23 All of this came to pass. The Investor borrowed $1,830,000 from the Investor Parent and $8,520,000 from Citibank. It paid the combined total, $10,350,000, to the Producer in return for a 15% interest in the copyright in Pitch Black. The Promoter deposited the same sum with Citibank and, using that deposit as security, guaranteed the Investor's obligations to Citibank. The whole of the Investor's obligations under its $8,520,000 loan was discharged by the Promoter's $8,520,000 leaving nothing but the Promoter's rights of subrogation against the Investor, which, apart from the final principal payment, were set off against the Promoter's obligations under the Minimum Income Deed. On the exercise of the put option the Promoter became the owner of the Investor and those rights were not pursued there being instead a reconveyance to the Producer of the 15% interest in the copyright. Subsequently, in circumstances to which I shall return, the shares in the Investor were returned to the Investor Parent.
24 It is the Deputy Commissioner's position that the $8,520,000 loan is a device and that it merely travelled around a loop contributing no part of the purchase price paid to the Producer. I do not have to resolve that issue for present purposes. Mr Gelski of Blake Dawson Waldron, in a letter of advice of 19 July 2000 thought that the Investor was 'entitled to a minimum return under the Minimum Income Deed, which, if reinvested at a reasonable rate of return, will exceed the interest payable to Citibank'. Further, he recorded that 'it is anticipated, and there are significant prospects, that such variable income will be derived'. Since Mr Gelski had all of the relevant transaction documents the route by which he arrived at that opinion remains opaque to me; still more the place from which TMPL's anticipation of the stream of income derived. These, however, are matters for the Tribunal and I pass them by.
25 These matters do, however, become significant when one comes to ask how large the Investor's investment of capital in Pitch Black actually was. Certainly it involved the amount of $1,830,000 which had been advanced to it by the Investor Parent by way of loan capital. On its face the purchase price also included the $8,520,000 of loan capital advanced by Citibank. If that were correct then the capital invested was $10,350,000. On the other hand, if the structure involving Citibank, the Investor and the Promoter was merely a confection around which the sum of $8,520,000 glided without ever forming part of the purchase price then this would rather suggest that the true capital investment in Pitch Black was only $1,830,000.

(Data for locating visible targets)
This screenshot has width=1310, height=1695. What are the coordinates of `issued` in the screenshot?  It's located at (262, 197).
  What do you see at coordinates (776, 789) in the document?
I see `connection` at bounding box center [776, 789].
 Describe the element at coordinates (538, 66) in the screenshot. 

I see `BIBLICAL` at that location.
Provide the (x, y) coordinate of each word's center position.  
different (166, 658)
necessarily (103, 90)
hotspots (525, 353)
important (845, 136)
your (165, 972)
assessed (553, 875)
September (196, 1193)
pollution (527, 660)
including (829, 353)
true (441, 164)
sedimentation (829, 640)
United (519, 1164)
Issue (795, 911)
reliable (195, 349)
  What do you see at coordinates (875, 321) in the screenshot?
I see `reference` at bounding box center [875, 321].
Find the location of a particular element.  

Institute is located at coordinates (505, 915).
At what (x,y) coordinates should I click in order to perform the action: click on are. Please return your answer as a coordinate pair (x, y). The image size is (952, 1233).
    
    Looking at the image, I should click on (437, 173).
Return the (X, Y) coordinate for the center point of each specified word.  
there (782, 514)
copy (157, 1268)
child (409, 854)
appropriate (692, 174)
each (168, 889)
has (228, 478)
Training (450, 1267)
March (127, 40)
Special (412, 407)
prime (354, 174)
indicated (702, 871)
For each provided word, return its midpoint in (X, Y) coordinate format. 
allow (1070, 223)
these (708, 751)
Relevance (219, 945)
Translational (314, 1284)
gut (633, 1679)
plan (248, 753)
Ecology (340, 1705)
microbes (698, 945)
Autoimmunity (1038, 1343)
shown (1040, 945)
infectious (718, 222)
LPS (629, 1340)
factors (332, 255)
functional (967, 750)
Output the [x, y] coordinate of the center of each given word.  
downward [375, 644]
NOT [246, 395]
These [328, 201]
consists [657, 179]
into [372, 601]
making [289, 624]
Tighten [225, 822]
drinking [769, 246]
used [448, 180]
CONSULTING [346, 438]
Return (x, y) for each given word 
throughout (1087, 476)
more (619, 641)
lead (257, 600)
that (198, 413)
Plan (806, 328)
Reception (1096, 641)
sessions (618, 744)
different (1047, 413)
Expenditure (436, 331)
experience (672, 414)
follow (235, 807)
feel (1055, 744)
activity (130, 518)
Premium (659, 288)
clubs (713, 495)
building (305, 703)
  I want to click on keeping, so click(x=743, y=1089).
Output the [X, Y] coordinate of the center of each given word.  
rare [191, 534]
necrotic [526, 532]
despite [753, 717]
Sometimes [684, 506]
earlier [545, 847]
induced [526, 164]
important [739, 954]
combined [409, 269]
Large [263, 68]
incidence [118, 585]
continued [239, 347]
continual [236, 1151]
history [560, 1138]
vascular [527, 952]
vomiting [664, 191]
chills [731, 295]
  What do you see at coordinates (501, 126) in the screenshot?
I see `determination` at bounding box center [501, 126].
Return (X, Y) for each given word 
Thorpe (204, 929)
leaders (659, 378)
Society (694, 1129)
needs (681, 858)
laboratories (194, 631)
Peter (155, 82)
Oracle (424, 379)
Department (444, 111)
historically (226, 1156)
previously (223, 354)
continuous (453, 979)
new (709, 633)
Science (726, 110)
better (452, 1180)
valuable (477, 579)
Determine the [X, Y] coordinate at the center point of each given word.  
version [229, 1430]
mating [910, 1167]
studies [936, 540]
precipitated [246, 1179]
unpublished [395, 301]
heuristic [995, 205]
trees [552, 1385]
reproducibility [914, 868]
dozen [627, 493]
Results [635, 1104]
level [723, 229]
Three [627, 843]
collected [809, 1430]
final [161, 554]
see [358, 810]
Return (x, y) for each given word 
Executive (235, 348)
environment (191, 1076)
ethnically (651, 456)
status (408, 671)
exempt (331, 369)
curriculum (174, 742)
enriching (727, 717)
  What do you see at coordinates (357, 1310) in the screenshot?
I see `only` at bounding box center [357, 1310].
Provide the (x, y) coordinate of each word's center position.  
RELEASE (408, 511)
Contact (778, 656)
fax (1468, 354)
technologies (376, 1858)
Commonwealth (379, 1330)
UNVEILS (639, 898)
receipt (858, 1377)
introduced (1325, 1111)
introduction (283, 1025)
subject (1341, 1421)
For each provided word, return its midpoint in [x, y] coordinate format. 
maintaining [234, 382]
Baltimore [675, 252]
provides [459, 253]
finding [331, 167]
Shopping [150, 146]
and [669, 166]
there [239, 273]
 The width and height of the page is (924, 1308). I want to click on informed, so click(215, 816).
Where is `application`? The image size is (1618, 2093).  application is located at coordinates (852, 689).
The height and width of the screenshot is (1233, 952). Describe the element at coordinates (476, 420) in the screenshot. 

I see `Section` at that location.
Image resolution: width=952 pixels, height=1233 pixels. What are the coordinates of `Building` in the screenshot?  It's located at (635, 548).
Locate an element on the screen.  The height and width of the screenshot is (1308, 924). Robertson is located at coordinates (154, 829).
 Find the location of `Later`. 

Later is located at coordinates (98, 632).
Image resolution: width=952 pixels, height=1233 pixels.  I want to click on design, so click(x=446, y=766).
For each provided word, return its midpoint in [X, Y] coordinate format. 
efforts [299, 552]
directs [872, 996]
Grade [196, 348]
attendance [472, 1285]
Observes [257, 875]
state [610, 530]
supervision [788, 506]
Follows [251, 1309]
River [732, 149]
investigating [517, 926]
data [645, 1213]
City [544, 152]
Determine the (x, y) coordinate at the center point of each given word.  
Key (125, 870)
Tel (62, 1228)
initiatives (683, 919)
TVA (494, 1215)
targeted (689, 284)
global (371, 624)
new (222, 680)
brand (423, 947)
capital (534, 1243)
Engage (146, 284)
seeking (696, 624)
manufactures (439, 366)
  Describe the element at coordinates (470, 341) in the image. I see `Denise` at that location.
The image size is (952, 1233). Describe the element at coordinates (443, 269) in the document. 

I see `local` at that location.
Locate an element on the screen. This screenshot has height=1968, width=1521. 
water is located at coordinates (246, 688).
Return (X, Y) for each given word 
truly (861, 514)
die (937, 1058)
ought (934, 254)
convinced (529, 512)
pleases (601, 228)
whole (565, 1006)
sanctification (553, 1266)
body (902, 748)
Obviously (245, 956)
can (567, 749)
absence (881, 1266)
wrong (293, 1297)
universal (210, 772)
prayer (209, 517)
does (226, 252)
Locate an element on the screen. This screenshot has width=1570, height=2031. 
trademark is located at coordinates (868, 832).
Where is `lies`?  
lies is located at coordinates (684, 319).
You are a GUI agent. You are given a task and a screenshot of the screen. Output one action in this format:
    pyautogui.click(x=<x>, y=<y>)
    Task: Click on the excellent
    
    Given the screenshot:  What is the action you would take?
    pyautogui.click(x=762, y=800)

What this exercise asks:
(1) From the judgment excerpt on the Pitch Black investment, quote the passage that begins at the words "25 These matters" and stops after the words "was only $1,830,000.".
(2) Write what comes next in the judgment excerpt on the Pitch Black investment, picking up after its final sentence.
The items are not needed for any of the work here.

Answers below:
(1)
25 These matters do, however, become significant when one comes to ask how large the Investor's investment of capital in Pitch Black actually was. Certainly it involved the amount of $1,830,000 which had been advanced to it by the Investor Parent by way of loan capital. On its face the purchase price also included the $8,520,000 of loan capital advanced by Citibank. If that were correct then the capital invested was $10,350,000. On the other hand, if the structure involving Citibank, the Investor and the Promoter was merely a confection around which the sum of $8,520,000 glided without ever forming part of the purchase price then this would rather suggest that the true capital investment in Pitch Black was only $1,830,000.

(2)
26 Why does this matter? Ordinarily, it is not possible to claim a deduction for capital expenditure. In the case, however, of the Australian film industry a different position was formerly brought about by Division 10B of Part III of the Income Tax Assessment Act 1936. It provided that the owner of a 'unit of industrial property' that related to copyright in an Australian film could claim a deduction if it had used the unit for the generation of assessable income: s 124L. The deduction consisted of the residual value of the unit of industrial property divided by the number of years of its effective life: s 124M. The effect of s 124UA was that the effective life was usually 2 years. What was an Australian film? The answer is that it was one certified to be such by the Minister pursuant to s 124K(1). In this case, a delegate of the Minister certified that Pitch Black was Australian on 23 November 1998.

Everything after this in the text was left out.